Collaborative Aculab and University of York voice biometrics research project receives funding
Aculab has announced the full WRoCAH PhD funding has been awarded for a collaborative voice biometric project with the University of York’s Department of Language and Linguistic Science to examine how information used by automatic speaker recognition (ASR) systems for characterizing speakers can be compared to the linguistic properties of the voice.
The project is titled “Towards linguistically-informed automatic speaker recognition,” and the Collaborative Doctoral Award (CDA) studentship has been awarded to Elliot Holmes, who will begin working on the project in October. The collaborative project was originally announced in late-2018.
Dr. Vincent Hughes of the Department of Language and Linguistic Science at the University of York says the institution is home to a world-leading research center for forensic speech science, and that it is “pleased to work with a leading commercial provider of voice biometric systems.”

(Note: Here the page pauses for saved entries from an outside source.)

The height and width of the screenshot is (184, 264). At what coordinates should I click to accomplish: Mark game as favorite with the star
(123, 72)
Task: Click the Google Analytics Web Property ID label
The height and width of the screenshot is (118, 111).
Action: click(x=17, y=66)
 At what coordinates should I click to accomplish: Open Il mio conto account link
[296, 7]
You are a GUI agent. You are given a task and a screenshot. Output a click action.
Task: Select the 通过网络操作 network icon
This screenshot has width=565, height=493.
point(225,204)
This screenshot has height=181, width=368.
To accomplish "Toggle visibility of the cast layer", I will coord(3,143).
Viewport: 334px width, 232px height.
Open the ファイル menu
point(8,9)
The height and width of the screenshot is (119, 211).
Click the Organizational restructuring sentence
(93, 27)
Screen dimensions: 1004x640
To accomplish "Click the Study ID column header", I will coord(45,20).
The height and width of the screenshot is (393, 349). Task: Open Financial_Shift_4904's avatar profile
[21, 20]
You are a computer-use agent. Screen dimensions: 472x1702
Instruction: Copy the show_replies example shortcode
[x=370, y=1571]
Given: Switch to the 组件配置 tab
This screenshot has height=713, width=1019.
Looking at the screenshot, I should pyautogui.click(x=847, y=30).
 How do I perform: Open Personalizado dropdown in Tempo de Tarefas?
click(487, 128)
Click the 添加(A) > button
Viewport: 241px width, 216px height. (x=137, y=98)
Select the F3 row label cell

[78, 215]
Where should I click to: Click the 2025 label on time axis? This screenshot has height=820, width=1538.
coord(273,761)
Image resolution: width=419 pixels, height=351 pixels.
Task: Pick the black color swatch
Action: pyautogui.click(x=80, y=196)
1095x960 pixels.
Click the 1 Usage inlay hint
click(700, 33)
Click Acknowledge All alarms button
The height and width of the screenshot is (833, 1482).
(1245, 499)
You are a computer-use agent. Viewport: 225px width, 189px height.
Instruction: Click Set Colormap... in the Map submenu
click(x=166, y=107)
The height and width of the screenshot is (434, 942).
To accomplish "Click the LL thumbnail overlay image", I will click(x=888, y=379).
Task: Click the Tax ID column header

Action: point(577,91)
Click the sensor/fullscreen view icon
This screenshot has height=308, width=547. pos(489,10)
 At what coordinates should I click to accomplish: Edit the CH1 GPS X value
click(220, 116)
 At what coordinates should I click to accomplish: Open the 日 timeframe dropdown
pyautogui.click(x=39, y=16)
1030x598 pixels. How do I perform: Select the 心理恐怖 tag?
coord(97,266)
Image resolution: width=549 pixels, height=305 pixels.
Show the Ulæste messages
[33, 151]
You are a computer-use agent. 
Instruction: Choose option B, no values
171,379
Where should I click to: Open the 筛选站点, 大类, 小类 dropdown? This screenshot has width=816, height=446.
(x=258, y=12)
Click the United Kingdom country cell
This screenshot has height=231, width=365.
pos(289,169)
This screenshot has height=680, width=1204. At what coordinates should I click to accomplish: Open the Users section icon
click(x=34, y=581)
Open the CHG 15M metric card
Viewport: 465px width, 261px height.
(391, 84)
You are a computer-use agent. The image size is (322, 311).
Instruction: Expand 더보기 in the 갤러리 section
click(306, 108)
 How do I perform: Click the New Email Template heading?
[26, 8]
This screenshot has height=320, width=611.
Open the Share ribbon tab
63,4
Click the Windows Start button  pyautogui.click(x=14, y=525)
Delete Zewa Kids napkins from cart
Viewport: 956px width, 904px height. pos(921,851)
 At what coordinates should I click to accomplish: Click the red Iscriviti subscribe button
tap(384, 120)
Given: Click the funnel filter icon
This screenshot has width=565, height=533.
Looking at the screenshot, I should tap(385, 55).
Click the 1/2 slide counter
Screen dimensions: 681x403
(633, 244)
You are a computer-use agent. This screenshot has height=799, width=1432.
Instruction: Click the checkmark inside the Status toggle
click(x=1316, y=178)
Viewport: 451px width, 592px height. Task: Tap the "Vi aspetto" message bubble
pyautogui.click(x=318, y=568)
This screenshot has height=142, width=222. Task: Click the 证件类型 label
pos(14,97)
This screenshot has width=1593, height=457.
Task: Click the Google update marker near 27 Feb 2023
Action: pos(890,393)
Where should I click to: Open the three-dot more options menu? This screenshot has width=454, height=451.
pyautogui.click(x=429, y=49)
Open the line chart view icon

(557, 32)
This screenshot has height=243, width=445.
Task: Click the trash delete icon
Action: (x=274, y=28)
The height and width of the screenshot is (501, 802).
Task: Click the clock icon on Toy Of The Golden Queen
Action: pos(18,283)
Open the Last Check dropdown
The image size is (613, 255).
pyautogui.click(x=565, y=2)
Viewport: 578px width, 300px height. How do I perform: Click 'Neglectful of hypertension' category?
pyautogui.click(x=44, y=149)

ASR is increasingly used for both commercial and forensic purposes, according to Aculab, but although experiments show very low error rates, little is known about what data advanced ASR systems actually capture. The project seeks to ascertain more about what data is used, to aid in the development and improvement of ASR technology, including voice analysis accuracy in forensic cases, and enhance the public, legal, and judicial understanding of speech recognition.
“(T)he project represents a large-scale investigation into how tangible linguistic information can be used to improve the understanding and performance of speaker recognition systems,” explains Hughes.
“The time he spends at Aculab will give Elliot a unique opportunity to familiarise himself with advanced speech technology, while broadening his skills in a commercial R&D environment,” explains Aculab Speech Technology Director Dr. Ladan Baghai-Ravary. “We are looking forward to embarking on this project, which has been designed to explain and enhance forensic applications of new and exciting technologies. We hope it will ultimately lead to increased uptake of automatic speech and voice analysis within the forensics industry, by providing a legally acceptable interpretation and justification of the evidence that such systems can give.”
Aculab’s VoiSentry system was recently confirmed compatible with Avaya IX Contact Center solutions in compliance testing.